▸ INSTRUCTIONS TO FOLLOW
Show every line of the data that contains the word "chevron".

▸ RECORDS PROVIDED

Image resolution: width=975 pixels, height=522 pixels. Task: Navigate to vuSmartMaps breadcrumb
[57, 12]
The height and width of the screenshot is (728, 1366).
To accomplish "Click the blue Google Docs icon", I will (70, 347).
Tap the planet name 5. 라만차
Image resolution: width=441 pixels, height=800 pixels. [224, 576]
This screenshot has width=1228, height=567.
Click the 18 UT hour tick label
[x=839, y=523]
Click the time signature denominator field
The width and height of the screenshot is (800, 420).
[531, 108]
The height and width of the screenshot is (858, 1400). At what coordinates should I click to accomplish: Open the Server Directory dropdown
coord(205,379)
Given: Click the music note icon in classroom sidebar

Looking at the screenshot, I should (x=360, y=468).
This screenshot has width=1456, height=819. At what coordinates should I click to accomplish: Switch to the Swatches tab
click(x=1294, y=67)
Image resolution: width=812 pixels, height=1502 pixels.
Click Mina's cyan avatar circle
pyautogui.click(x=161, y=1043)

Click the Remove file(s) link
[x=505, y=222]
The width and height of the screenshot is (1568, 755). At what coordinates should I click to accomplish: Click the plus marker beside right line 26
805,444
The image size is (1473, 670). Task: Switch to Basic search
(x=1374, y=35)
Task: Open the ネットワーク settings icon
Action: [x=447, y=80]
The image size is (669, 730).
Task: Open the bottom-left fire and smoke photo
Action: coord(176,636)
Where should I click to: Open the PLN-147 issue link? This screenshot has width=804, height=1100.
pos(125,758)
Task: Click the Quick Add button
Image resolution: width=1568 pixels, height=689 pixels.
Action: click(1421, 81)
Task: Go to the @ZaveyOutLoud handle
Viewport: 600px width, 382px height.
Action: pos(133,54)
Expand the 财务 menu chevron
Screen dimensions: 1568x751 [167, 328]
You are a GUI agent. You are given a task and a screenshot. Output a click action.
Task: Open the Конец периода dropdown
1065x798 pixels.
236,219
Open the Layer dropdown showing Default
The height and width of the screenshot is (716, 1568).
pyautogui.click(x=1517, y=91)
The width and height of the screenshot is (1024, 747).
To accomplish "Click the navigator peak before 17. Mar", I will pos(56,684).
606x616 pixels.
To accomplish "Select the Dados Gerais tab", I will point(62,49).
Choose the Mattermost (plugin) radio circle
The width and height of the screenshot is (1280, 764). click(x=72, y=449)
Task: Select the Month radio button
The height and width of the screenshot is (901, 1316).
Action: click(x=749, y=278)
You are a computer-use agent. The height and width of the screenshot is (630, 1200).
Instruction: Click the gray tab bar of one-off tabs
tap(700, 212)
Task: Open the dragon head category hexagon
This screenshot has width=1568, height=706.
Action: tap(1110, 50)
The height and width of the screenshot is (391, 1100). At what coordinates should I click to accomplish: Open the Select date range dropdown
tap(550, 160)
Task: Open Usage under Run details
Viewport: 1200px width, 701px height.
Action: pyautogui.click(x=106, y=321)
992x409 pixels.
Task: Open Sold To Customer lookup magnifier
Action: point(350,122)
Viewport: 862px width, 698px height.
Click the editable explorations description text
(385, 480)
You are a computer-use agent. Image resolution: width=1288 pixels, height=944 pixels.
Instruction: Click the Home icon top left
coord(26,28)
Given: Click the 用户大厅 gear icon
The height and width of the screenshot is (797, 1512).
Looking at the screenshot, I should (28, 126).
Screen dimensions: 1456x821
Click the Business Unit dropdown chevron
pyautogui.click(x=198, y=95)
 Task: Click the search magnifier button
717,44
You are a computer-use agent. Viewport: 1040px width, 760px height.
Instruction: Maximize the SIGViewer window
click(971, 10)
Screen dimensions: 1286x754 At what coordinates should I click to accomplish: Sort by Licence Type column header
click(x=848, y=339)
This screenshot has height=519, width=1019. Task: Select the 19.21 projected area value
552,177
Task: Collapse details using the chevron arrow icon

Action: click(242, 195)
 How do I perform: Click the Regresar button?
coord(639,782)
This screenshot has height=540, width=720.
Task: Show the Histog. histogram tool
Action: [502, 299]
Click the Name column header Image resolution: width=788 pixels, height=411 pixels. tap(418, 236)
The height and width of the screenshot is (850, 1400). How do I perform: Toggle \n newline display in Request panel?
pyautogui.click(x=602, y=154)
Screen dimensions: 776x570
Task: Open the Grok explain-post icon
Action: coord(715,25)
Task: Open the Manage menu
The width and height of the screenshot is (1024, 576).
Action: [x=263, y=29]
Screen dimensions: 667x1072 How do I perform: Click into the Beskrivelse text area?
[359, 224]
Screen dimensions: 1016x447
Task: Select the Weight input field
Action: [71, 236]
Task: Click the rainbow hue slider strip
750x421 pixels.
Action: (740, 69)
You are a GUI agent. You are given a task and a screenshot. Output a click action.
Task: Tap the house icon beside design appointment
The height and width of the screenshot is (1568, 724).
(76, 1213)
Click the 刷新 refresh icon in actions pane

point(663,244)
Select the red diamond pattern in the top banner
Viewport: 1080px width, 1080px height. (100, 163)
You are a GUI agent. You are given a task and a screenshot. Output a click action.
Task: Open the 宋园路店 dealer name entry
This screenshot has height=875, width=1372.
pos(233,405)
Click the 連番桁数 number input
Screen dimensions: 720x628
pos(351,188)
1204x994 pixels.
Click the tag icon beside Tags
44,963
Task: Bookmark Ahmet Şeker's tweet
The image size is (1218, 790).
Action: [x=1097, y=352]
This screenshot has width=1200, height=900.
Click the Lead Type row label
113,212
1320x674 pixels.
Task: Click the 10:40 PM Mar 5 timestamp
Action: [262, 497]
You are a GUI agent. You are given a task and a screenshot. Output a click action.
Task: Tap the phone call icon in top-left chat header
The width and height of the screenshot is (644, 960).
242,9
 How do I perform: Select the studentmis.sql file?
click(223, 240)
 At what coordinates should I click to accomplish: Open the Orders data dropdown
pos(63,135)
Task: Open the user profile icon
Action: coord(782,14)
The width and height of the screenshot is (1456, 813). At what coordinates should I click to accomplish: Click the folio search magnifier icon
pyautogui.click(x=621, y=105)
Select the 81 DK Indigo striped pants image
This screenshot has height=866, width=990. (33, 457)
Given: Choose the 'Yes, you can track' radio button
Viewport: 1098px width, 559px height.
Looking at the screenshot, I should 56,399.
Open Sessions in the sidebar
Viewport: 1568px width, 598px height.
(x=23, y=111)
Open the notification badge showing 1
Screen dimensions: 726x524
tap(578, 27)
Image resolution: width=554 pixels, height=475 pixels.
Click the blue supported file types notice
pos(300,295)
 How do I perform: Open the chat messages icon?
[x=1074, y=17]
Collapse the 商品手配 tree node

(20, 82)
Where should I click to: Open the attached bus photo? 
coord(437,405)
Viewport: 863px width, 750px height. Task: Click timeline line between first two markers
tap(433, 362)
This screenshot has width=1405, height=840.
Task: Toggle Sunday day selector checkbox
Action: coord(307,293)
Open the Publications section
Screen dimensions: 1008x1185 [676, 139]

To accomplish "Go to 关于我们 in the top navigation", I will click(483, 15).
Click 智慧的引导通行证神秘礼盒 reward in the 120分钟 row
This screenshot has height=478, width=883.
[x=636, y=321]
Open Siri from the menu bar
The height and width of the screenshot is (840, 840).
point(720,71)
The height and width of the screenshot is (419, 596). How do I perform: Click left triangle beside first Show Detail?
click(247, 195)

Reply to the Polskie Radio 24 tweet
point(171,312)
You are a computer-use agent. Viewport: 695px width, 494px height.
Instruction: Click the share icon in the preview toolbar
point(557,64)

▸ RESPONSE
Expand the 财务 menu chevron
Click the Business Unit dropdown chevron
Task: Collapse details using the chevron arrow icon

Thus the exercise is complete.